* _How to complete this task_
Scan the listing and work out how many lines contain the word "cocaína". Nothing but the number should be given.

Top of Source records

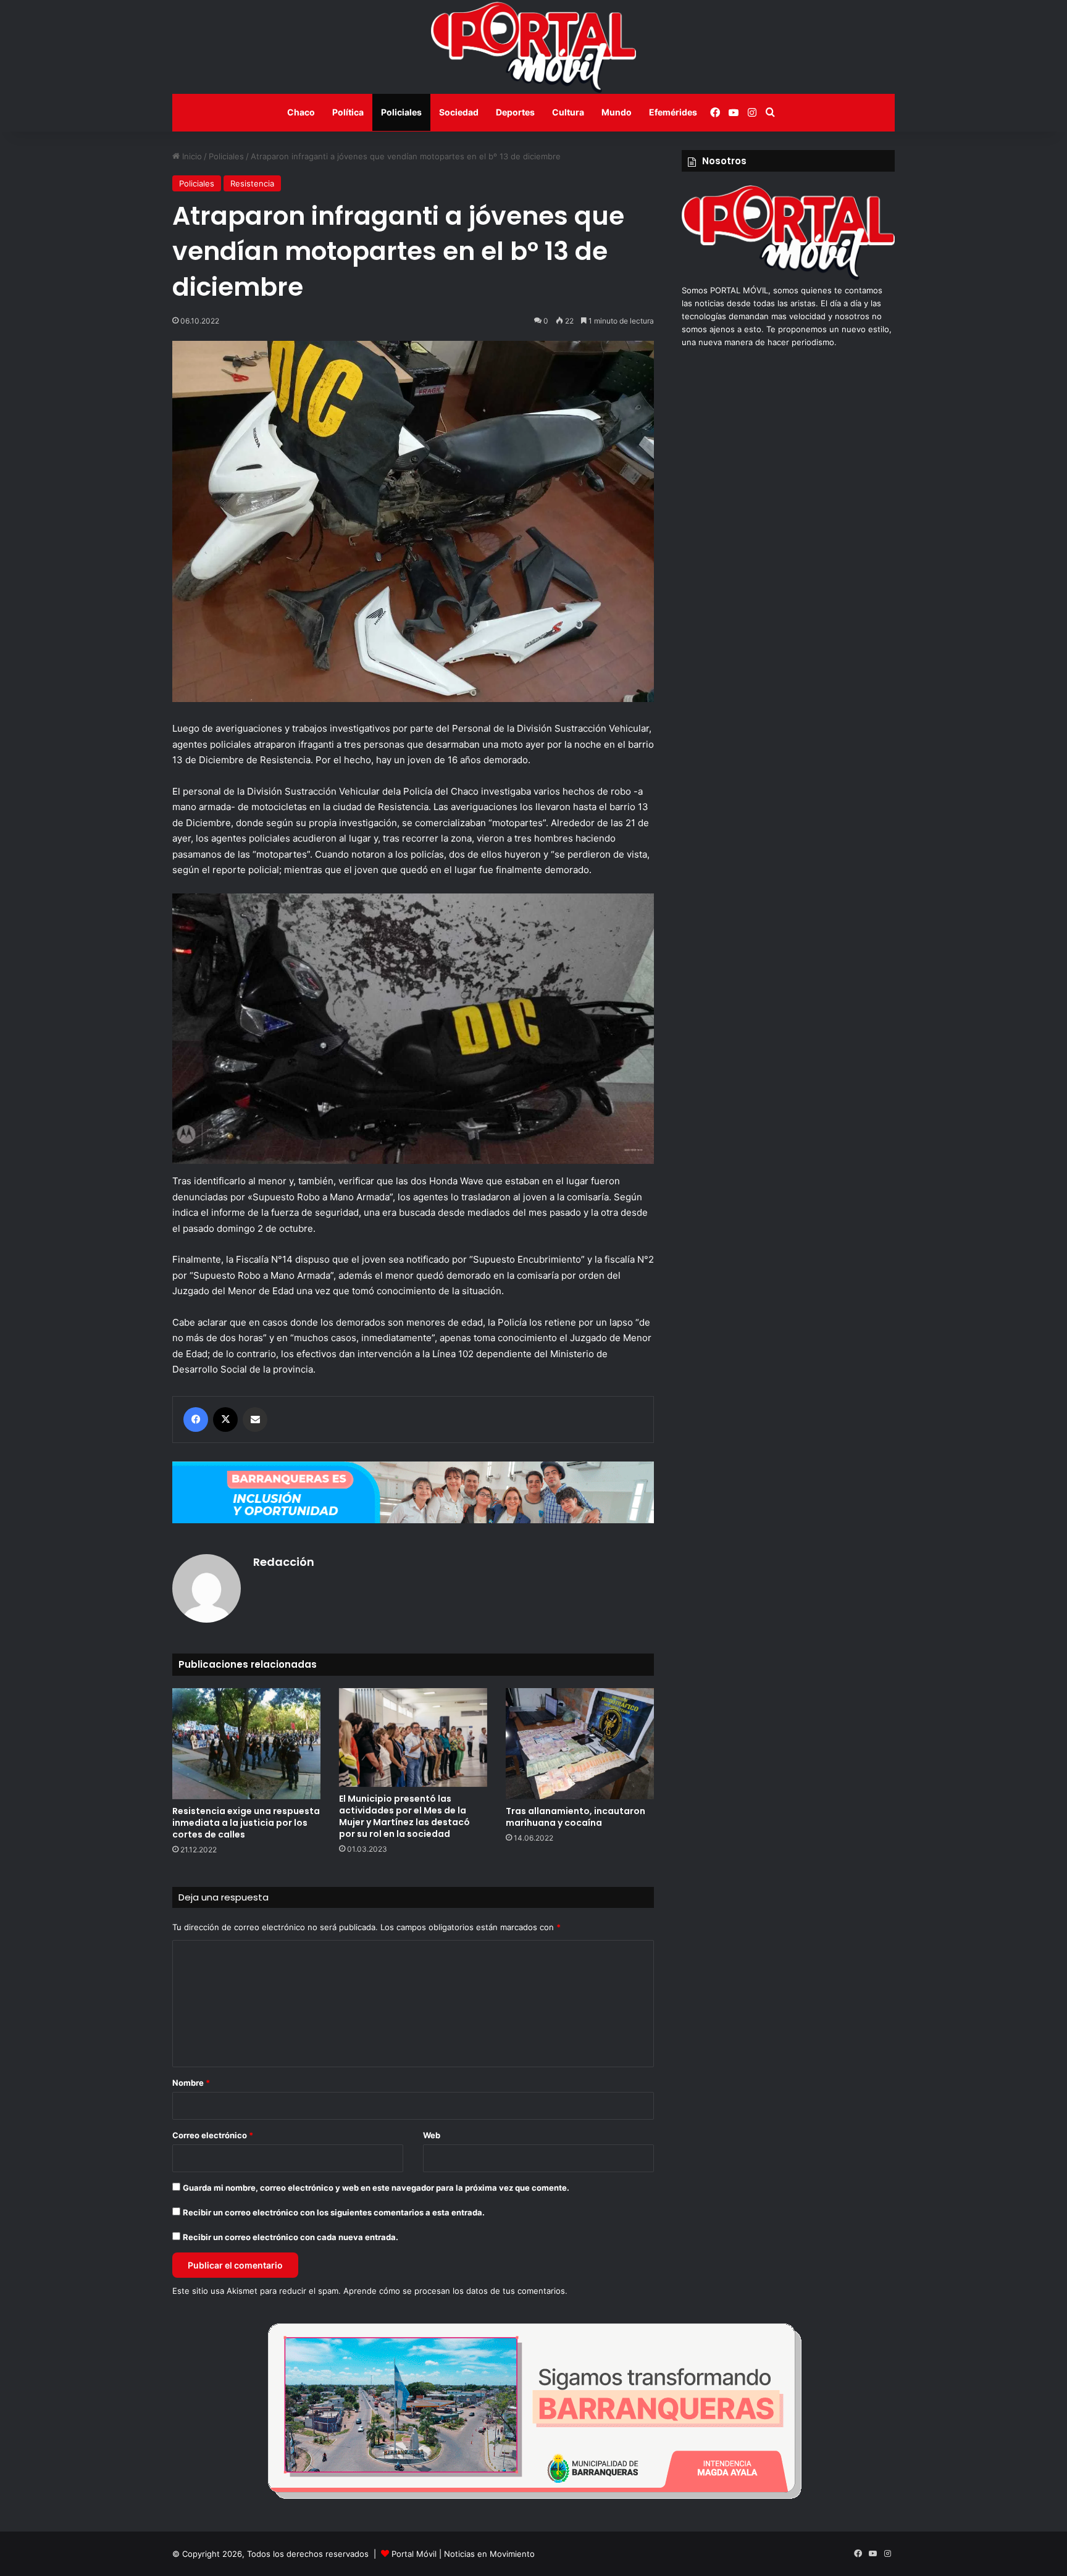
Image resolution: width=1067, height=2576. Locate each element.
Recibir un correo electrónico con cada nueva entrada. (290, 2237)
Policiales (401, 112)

Bottom of Source records
Top of Source records

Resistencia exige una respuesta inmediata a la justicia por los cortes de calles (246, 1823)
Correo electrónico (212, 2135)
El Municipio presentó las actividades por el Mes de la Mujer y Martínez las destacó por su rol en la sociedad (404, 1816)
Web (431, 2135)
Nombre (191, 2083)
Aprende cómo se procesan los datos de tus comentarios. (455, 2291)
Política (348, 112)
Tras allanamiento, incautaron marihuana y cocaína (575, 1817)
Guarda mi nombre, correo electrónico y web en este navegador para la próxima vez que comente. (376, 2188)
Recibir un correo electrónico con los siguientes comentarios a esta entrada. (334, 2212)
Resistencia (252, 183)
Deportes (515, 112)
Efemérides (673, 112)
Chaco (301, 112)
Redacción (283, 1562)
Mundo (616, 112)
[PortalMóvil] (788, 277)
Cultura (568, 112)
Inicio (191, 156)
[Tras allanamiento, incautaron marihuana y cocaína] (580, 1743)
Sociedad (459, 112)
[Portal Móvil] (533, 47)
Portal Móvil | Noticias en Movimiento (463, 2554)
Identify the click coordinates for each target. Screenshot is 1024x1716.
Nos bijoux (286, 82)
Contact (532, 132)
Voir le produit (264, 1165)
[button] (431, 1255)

Bottom of Source records

* _Exercise result_
2